Invigorated by empirical support for their theory, he and his colleagues have been working on a broader framework, which they hope to use to unify the brain’s wildly different types of memory, and more: If their equations are implemented by neurons, they could be used to describe not just the encoding of time but also a slew of other properties —  even thought itself.

But that’s a big if. Since the discovery of time cells in 2008, the researchers had seen detailed, confirming evidence of only half of the mathematics involved. The other half — the intermediate representation of time — remained entirely theoretical.

Until last summer.

Orderings and Timestamps

In 2007, a couple of years before Howard and Shankar started tossing around ideas for their framework, Albert Tsao (now a postdoctoral researcher at Stanford University) was an undergraduate student doing an internship at the Kavli Institute for Systems Neuroscience in Norway. He spent the summer in the lab of May-Britt Moser and Edvard Moser, who had recently discovered grid cells — the neurons responsible for spatial navigation — in a brain area called the medial entorhinal cortex. Tsao wondered what its sister structure, the lateral entorhinal cortex, might be doing. Both regions provide major input to the hippocampus, which generates our “episodic” memories of experiences that occur at a particular time in a particular place. If the medial entorhinal cortex was responsible for representing the latter, Tsao reasoned, then maybe the lateral entorhinal cortex harbored a signal of time.

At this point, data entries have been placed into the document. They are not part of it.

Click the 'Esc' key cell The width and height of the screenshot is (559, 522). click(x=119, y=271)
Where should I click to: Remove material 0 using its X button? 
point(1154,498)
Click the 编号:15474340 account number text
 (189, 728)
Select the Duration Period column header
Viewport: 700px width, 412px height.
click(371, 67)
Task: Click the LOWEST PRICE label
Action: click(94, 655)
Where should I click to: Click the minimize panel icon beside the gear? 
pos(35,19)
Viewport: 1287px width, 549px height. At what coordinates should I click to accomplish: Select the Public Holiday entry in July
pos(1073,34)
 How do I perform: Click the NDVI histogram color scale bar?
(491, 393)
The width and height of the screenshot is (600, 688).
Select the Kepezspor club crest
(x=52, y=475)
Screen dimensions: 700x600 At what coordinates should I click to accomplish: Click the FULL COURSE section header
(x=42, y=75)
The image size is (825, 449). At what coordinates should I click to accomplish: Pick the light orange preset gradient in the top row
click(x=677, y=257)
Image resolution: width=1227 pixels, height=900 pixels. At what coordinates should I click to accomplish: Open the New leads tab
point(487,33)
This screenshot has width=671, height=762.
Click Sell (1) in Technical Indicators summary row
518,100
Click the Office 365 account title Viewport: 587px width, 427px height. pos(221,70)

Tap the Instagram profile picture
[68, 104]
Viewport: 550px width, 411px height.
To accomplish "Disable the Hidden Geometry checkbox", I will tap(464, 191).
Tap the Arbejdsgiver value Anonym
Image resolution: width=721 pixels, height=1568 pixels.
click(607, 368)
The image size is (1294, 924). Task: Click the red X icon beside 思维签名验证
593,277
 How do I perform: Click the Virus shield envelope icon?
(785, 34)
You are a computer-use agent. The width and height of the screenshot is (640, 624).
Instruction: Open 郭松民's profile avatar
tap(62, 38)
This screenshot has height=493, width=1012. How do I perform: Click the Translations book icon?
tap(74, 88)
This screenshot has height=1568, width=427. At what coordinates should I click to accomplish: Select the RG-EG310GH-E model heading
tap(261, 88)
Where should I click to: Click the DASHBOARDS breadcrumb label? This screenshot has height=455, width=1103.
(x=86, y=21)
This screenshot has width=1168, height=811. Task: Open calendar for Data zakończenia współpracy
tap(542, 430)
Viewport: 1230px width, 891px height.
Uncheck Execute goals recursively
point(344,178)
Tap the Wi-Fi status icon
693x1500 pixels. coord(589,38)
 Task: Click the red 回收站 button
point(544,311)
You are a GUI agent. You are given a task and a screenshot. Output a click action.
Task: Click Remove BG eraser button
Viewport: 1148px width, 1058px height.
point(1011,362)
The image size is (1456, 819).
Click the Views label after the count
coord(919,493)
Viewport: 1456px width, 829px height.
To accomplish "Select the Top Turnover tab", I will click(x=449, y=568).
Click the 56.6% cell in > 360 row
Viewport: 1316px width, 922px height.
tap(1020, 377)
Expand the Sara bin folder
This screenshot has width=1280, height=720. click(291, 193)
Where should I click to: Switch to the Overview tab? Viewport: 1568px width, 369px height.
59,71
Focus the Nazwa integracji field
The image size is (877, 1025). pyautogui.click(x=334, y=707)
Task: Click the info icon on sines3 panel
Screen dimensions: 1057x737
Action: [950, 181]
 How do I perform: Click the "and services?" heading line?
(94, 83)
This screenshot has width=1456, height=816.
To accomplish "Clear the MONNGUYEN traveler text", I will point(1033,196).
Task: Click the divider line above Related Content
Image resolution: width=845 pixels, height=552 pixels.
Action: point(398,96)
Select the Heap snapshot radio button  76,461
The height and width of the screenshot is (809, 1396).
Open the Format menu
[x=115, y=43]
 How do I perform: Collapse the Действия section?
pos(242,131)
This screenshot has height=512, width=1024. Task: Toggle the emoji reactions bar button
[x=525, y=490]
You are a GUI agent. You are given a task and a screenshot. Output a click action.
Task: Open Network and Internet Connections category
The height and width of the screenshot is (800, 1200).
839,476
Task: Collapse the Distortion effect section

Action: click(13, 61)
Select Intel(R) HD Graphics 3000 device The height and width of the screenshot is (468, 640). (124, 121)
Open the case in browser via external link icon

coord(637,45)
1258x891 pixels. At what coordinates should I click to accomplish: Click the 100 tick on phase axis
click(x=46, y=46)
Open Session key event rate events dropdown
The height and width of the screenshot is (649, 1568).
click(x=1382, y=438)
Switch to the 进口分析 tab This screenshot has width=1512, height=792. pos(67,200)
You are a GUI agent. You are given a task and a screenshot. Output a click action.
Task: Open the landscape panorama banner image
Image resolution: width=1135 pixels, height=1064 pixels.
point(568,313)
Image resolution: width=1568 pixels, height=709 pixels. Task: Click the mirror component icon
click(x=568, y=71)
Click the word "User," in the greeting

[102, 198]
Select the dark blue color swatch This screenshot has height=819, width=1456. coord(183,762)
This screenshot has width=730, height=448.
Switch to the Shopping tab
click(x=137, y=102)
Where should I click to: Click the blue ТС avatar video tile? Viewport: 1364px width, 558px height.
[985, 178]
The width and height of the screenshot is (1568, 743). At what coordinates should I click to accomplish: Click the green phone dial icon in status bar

The kind of memory-linked time Tsao wanted to think about is deeply rooted in psychology. For us, time is a sequence of events, a measure of gradually changing content. That explains why we remember recent events better than ones from long ago, and why when a certain memory comes to mind, we tend to recall events that occurred around the same time. But how did that add up to an ordered temporal history, and what neural mechanism enabled it?

Tsao didn’t find anything at first. Even pinning down how to approach the problem was tricky because, technically, everything has some temporal quality to it. He examined the neural activity in the lateral entorhinal cortex of rats as they foraged for food in an enclosure, but he couldn’t make heads or tails of what the data showed. No distinctive time signal seemed to emerge.

Tsao tabled the work, returned to school and for years left the data alone. Later, as a graduate student in the Moser lab, he decided to revisit it, this time trying a statistical analysis of cortical neurons at a population level. That’s when he saw it: a firing pattern that, to him, looked a lot like time.

He, the Mosers and their colleagues set up experiments to test this connection further. In one series of trials, a rat was placed in a box, where it was free to roam and forage for food. The researchers recorded neural activity from the lateral entorhinal cortex and nearby brain regions. After a few minutes, they took the rat out of the box and allowed it to rest, then put it back in. They did this 12 times over about an hour and a half, alternating the colors of the walls (which could be black or white) between trials.